The following example gives an upper bound for the Hellinger discrimination, which is new in quantum calculus.
Example 19
Choosing \(\mathbb{T} = q^{\mathbb{N}_{0}}\) (\(q > 1\)) in Proposition 10, we have
$$ \sum_{k=\log _{q}(a)}^{\log _{q}(b) - 1} q^{k}(q-1) \bigl[ \sqrt{ \tilde{r} \bigl(q^{k} \bigr)} - \sqrt{\tilde{s} \bigl(q^{k} \bigr)} \bigr]^{2} \leq \frac{2A(\sqrt{\zeta _{1}}, \sqrt{\zeta _{2}}) - G(\zeta _{1}, \zeta _{2}) - 1}{2A(\sqrt{\zeta _{1}}, \sqrt{\zeta _{2}})}. $$
Proposition 11
Under the assumptions of Theorem 3, we have
$$\begin{aligned}& 0 \leq \frac{(\sqrt{\zeta _{2}}- 1)(1 - \sqrt{\zeta _{1}})}{\sqrt{\zeta _{2}} + \sqrt{\zeta _{1}}} - h^{2}(\tilde{r}, \tilde{s}), \\& 0 \leq \frac{1}{4\sqrt{\zeta _{1}\zeta _{2}} A(\sqrt{\zeta _{1}},\sqrt{\zeta _{2}})} \bigl[(\zeta _{2}-1) (1-\zeta _{1})- D_{\chi ^{2}}(\tilde{r}, \tilde{s}) \bigr], \end{aligned}$$
where \(A(\cdot ,\cdot )\) is the arithmetic mean.
Proof
Apply Theorem 3 with \(\psi (t) = \frac{1}{2}(\sqrt{t} - 1)^{2}\), which implies that \(\psi ^{\prime }(t) = \frac{1}{2} - \frac{1}{2\sqrt{t}}\) and
$$ \frac{\psi ^{\prime }(\zeta _{2})- \psi ^{\prime }(\zeta _{1})}{\zeta _{2}-\zeta _{1}} = \frac{1}{2\sqrt{\zeta _{1}\zeta _{2}}(\sqrt{\zeta _{2}}+ \sqrt{\zeta _{1}})}. $$
□
Remark 11
For \(\mathbb{T} = \mathbb{R}\), Proposition 11 becomes [7, Proposition 8 on p. 9].

### ENTRIES SUPPLIED

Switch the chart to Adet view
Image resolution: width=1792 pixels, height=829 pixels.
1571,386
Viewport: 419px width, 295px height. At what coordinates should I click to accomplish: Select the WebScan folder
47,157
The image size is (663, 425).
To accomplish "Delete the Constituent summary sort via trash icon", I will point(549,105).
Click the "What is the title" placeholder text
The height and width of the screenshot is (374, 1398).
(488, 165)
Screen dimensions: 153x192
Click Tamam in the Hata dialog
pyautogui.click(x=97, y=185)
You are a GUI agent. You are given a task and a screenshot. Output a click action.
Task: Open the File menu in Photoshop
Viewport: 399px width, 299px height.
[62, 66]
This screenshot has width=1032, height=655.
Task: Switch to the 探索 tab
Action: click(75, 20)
==
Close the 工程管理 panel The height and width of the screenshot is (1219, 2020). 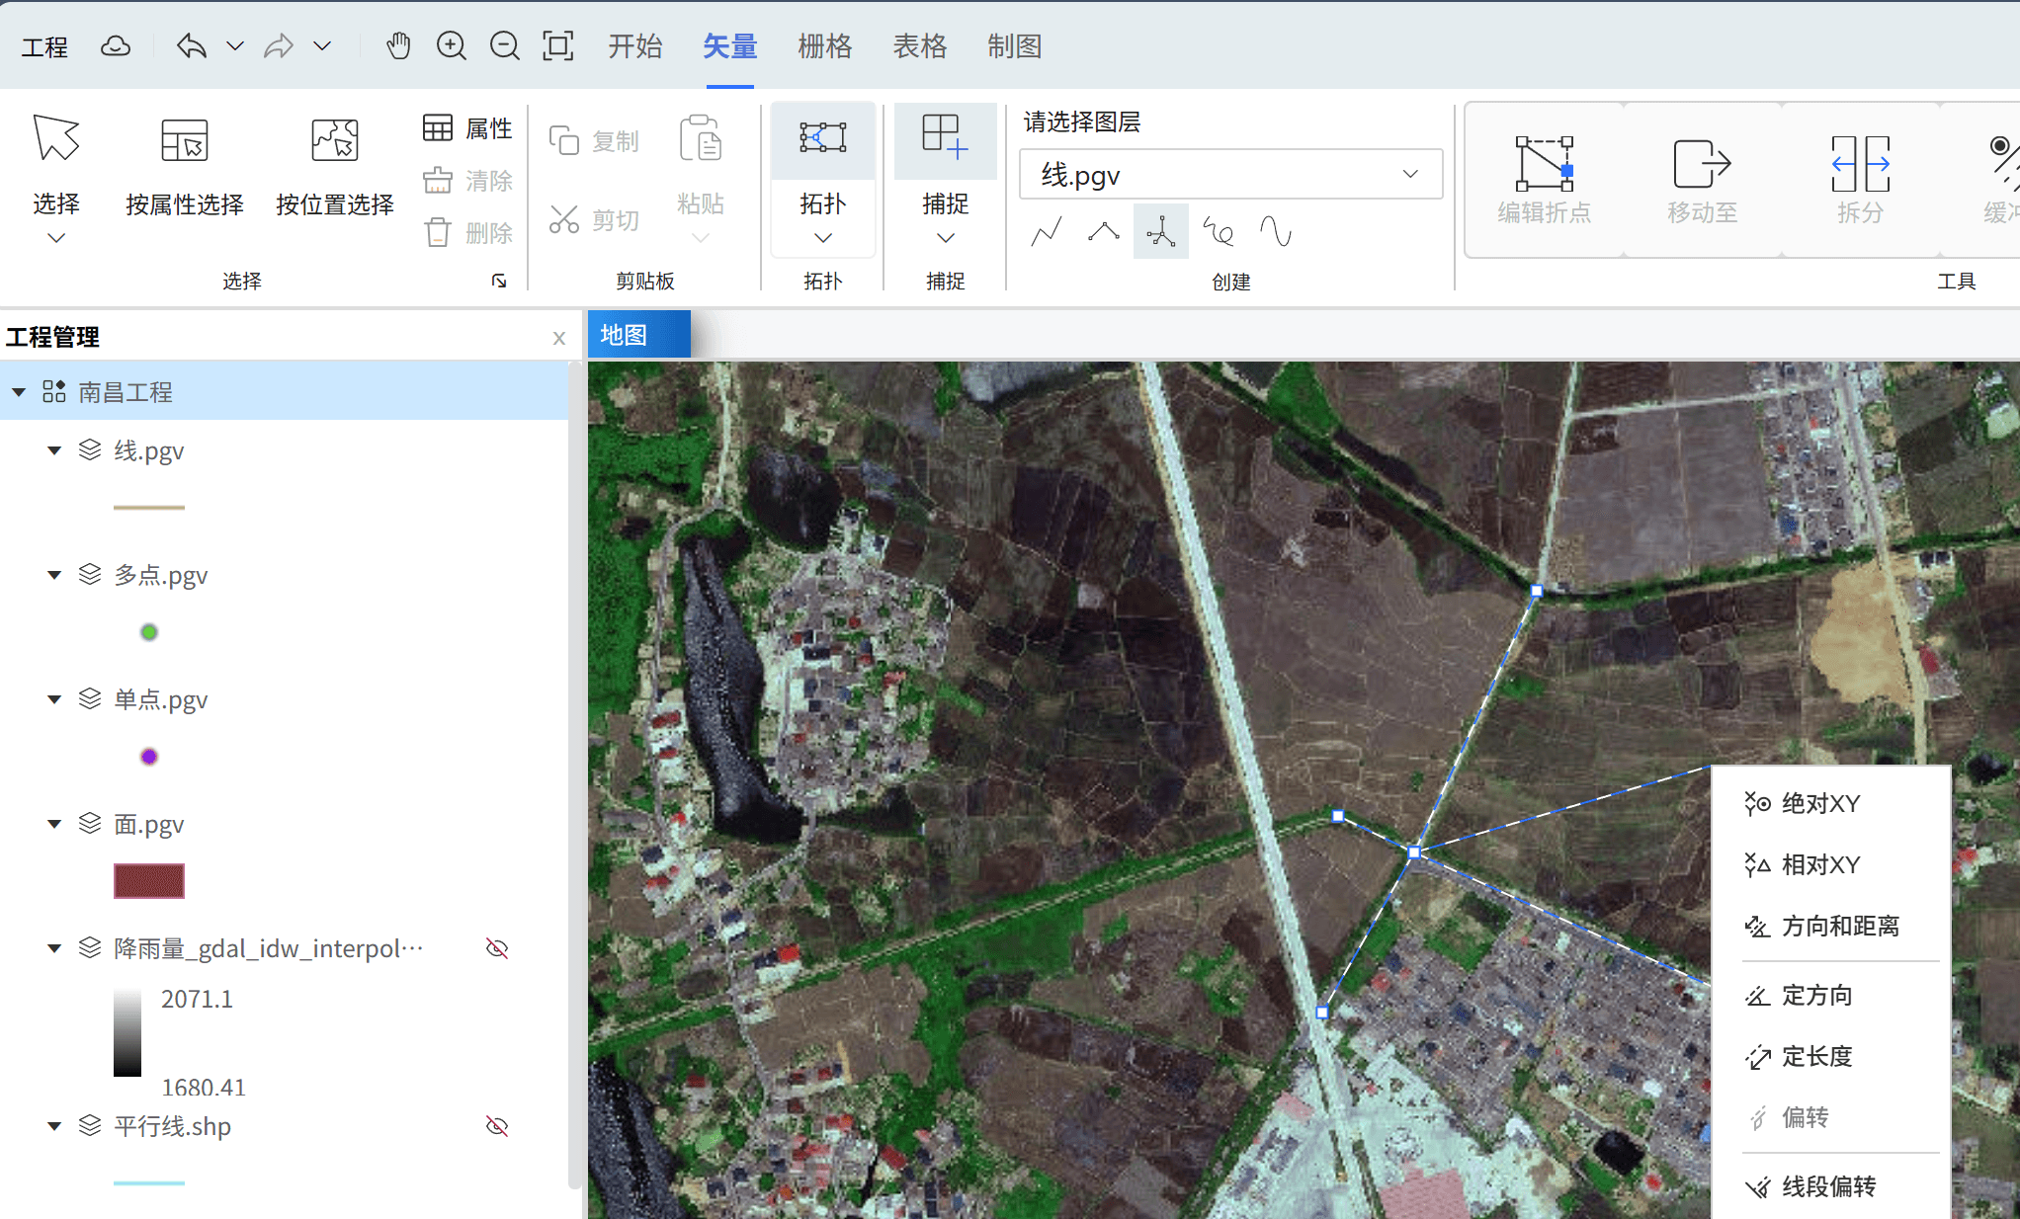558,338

### GOAL OF THE EXERCISE
From the Hellinger discrimination excerpt above the entries, list every distinct label made of a word followed by a number, such as a theorem or example name.

### RESULT OF THE TASK
Example 19
Proposition 10
Proposition 11
Theorem 3
Remark 11
Proposition 8